BELGRADE, Serbia — Serbian police raided the stadiums of the country's two biggest soccer clubs on Thursday after arresting 17 people linked to fan groups accused of organized crime, drug trafficking and murder.
Heavily armed riot police ordered all those working at the neighboring Partizan and Red Star stadiums in Belgrade to leave the premises and trainings were suspended while the offices were searched.
Police said that those arrested "hid behind" a Partizan supporter group but are "responsible for a series of most monstrous crimes" committed over the past 10 years.
"These are not soccer fans, these are criminals," police commander Ninoslav Cmolic said.

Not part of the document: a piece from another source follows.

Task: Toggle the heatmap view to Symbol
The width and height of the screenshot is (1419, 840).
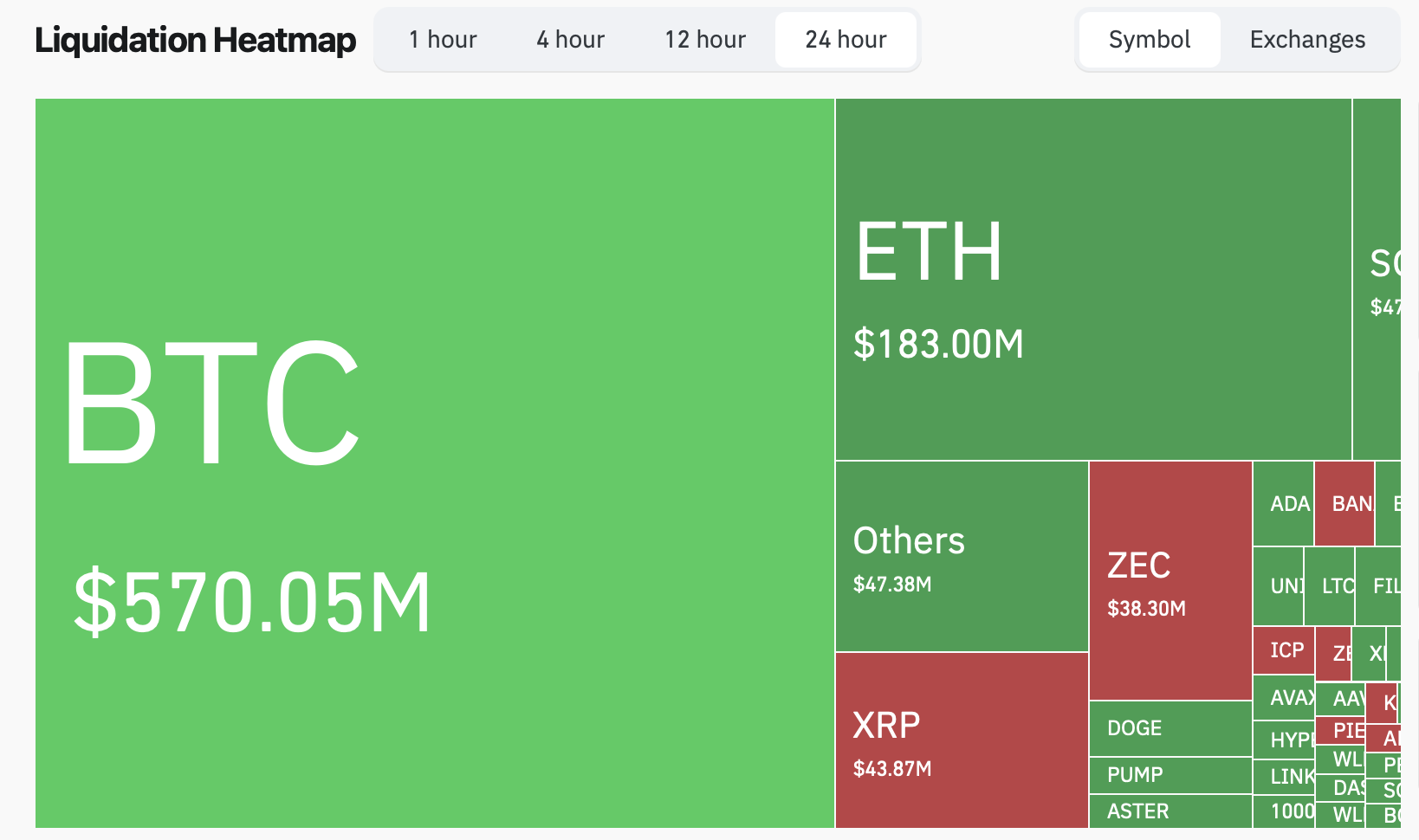Action: tap(1149, 40)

Serbian media reported that Partizan fan leader Veljko Belivuk was among those detained overnight. Belivuk, also known as Velja Nevolja or Velja the Trouble, was often linked to criminal activity but reportedly managed to stay free because of his connections with politicians.
Belivuk, who had been charged but never sentenced for the murder of a rival Red Star fan at a Belgrade nightclub in 2015, was reportedly arrested as he tried to burn a car used in recent "criminal activity."
Interior Minister Aleksandar Vulin said Serbia "is a serious country which will not tolerate another creation of a criminal clan which thinks it is stronger than the state."
More than a dozen prominent figures from the country's soccer supporters' groups have been murdered in recent years. Most have perished in gangland-style killings.
Serbia has a history of tolerating hooliganism that often resulted in violence and nationalistic outbursts at stadiums. During the Balkan wars in the 1990s, many of them joined notorious paramilitary groups known for war crimes against other national groups in the former Yugoslavia.
With the return of populists to power in Serbia eight years ago, far-right soccer supporters were often seen at pro-government rallies pushing some of its nationalist political agenda. In exchange, analysts say, the hooligans have been allowed to pursue their illegal business activities.